[WHAT YOU HAVE TO DO] Search the entries for the line containing "557x452 pixels.". Repeat it, then every line after it, exactly through the final line.

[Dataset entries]
*-*-*

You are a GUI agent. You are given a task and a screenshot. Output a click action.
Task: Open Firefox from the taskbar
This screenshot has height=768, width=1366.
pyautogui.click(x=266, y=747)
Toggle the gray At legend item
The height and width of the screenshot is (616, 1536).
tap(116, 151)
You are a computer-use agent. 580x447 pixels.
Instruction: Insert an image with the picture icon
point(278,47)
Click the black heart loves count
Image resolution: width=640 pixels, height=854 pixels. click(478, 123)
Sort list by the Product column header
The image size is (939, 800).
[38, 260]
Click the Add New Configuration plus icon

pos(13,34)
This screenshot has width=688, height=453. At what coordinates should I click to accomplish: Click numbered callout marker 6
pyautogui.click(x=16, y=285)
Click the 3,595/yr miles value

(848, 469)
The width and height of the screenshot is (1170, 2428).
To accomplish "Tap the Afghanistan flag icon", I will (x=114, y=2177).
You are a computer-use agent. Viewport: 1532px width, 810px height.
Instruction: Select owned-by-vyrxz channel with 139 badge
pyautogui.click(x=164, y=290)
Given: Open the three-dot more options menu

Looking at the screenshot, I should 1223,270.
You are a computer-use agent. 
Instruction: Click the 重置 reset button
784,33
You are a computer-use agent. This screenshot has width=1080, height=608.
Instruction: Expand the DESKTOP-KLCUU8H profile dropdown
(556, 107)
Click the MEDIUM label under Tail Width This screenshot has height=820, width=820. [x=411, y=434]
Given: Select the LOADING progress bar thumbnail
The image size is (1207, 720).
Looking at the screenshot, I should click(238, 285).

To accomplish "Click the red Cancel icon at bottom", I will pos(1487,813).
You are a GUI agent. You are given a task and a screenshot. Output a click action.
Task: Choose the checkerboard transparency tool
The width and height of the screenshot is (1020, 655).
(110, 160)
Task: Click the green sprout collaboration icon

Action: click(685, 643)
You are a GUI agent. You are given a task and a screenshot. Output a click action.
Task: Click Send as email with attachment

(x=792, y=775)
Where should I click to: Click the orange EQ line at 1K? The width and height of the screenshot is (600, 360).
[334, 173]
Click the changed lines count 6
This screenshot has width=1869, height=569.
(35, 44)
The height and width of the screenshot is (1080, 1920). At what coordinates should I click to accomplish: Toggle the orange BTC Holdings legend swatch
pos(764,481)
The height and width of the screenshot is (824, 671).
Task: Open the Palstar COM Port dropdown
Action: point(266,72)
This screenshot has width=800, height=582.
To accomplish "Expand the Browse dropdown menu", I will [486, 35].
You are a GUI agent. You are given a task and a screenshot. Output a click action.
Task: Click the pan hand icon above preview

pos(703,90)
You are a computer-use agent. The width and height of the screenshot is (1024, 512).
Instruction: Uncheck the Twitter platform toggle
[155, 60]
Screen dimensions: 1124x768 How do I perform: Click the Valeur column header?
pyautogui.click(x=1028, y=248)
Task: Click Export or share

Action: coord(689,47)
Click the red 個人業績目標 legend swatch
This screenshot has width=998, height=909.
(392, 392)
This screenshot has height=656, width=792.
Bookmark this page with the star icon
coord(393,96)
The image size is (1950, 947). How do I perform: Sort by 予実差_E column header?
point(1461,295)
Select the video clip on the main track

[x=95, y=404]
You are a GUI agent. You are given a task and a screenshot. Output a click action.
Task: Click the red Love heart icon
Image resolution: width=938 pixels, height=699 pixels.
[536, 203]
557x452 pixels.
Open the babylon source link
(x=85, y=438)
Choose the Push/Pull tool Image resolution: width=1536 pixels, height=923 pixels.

*-*-*

[ANSWER SECTION]
557x452 pixels.
Open the babylon source link
(x=85, y=438)
Choose the Push/Pull tool Image resolution: width=1536 pixels, height=923 pixels.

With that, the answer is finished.